Prometheus Native Histograms on the Wire: BucketSpan Stitching, ZigZag Packed Deltas, and a Zero-Allocation Rust Decoder

Classic Prometheus histograms are “fake” at ingestion time: they arrive as many float samples (_bucket, _sum, _count). Native histograms are the opposite: a single structured sample carries count, sum, sparse buckets, plus optional exemplars.

That structure is great—until you try to:

  • stream-decode Remote-Write histograms at 2M samples/sec,
  • explain why “just a few more buckets” made your ingester CPU go vertical,
  • or verify another language’s implementation byte-for-byte.

This is a byte-level deep dive into the prompb.Histogram message used by Remote-Write:

  • how bucket indices are described via BucketSpan { offset, length },
  • how bucket counts are carried as packed sint64 deltas (ZigZag + varint),
  • how to reconstruct the logical bucket stream without allocating,
  • and why Go sometimes beats Rust even when Rust uses SIMD.

Specs & sources (manually verified)

These links are used for specific details that we rely on:

If any of the above move, your decoder can still work—but your field numbers can’t.


The data model we have to reconstruct

In prompb/types.proto, the core pieces (integer histogram case) look like:

  • repeated BucketSpan positive_spans = 11; (offset:sint32, length:uint32)
  • repeated sint64 positive_deltas = 12; (delta-of-counts)

Semantics:

  • A span describes where buckets exist, as runs of consecutive bucket indices.
  • The deltas describe what counts those buckets have.

Bucket indices are implicit: you don’t get an (index, count) list.
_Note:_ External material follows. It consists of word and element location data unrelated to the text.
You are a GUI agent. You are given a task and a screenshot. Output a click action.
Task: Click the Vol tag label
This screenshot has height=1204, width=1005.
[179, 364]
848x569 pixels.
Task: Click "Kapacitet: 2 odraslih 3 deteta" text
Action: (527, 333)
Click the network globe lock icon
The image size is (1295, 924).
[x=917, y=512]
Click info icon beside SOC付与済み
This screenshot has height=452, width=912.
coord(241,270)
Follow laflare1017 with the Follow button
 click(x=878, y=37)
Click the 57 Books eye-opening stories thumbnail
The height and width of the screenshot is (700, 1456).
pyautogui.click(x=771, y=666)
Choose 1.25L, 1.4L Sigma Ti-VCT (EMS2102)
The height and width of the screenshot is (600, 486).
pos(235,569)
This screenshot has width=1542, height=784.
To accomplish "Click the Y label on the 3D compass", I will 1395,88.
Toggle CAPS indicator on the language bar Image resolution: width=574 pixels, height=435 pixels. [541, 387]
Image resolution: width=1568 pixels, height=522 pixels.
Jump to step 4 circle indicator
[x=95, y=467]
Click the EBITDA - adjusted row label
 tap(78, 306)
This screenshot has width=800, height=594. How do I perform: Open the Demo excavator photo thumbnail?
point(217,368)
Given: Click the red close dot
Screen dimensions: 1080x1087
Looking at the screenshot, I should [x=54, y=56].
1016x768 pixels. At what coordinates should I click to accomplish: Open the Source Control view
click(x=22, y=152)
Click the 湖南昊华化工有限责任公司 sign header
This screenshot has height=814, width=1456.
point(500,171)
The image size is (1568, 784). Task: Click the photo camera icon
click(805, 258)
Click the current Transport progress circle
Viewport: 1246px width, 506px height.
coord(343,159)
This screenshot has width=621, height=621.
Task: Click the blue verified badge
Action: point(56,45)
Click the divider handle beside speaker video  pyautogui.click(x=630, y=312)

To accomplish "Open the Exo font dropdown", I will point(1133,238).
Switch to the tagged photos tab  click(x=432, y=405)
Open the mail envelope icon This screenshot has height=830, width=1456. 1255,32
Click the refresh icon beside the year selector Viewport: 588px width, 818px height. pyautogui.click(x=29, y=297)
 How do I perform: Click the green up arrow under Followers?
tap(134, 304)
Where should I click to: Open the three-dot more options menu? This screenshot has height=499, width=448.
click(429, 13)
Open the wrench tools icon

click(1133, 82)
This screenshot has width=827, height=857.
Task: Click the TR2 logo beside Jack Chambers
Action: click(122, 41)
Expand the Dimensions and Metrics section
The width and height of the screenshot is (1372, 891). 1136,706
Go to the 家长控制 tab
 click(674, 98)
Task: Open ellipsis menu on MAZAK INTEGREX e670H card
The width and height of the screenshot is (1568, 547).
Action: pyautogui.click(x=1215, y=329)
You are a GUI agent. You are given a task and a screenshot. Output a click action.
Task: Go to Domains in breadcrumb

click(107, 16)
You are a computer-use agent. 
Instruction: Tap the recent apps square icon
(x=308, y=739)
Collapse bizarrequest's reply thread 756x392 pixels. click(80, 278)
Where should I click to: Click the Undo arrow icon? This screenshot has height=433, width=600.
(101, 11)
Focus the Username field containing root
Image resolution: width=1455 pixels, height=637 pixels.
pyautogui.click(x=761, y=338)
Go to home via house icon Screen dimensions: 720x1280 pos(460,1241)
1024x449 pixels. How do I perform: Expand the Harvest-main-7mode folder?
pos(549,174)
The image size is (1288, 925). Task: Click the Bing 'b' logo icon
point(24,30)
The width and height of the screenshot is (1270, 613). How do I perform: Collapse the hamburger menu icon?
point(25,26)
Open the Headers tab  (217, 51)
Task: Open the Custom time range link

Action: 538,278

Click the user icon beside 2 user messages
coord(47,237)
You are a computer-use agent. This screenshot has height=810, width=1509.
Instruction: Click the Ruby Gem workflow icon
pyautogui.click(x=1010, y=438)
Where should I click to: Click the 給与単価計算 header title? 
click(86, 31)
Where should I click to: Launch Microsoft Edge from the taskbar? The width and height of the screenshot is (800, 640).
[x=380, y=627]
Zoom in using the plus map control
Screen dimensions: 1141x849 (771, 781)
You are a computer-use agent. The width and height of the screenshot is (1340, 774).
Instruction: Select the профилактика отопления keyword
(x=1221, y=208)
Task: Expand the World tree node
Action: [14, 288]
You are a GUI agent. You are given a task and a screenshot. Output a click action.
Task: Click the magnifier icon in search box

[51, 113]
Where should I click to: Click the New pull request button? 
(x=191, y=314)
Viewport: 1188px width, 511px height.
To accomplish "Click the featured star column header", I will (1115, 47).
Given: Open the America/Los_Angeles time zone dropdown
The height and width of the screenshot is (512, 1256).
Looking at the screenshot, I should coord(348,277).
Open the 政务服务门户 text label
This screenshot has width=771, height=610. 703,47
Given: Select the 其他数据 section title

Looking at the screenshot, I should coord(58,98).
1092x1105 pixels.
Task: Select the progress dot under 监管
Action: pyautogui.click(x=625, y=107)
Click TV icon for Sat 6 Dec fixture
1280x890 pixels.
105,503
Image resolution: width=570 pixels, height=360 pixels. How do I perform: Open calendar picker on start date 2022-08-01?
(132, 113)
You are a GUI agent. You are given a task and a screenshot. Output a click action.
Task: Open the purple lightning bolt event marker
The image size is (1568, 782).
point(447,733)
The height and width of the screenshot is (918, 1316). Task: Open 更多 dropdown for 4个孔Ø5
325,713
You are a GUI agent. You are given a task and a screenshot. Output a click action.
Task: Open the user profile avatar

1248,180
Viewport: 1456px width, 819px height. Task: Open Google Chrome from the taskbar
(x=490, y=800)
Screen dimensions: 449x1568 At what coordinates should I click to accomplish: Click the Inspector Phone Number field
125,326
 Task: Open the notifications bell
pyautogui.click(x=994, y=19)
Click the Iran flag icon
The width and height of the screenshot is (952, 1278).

You get a compressed “index tape” (spans) + a compressed “count tape” (deltas).

BucketSpan = sparse index tape

Each span is:

  • offset: gap to previous span, or starting index for the first span (can be negative)
  • length: number of consecutive buckets in the span

So the bucket indices produced by spans are:

start_0 = offset_0
indices_0 = start_0 .. start_0 + length_0 - 1
 
start_1 = (start_0 + length_0) + offset_1
indices_1 = start_1 .. start_1 + length_1 - 1
...

That “+ length then + offset” rule is the thing you must not get wrong.

Deltas = delta-coded counts

For integer histograms, counts are sent as deltas:

  • delta[0] = count(bucket_0) - 0
  • delta[i] = count(bucket_i) - count(bucket_{i-1})

To recover absolute counts:

prev = 0
for d in deltas:
  prev += d
  count = prev

These deltas are sint64, which in protobuf means:

  • value → ZigZag transform to unsigned
  • then encode as base-128 varint

So negative deltas (yes, they happen when buckets are sparse and your distribution shifts) are cheap when their magnitude is small.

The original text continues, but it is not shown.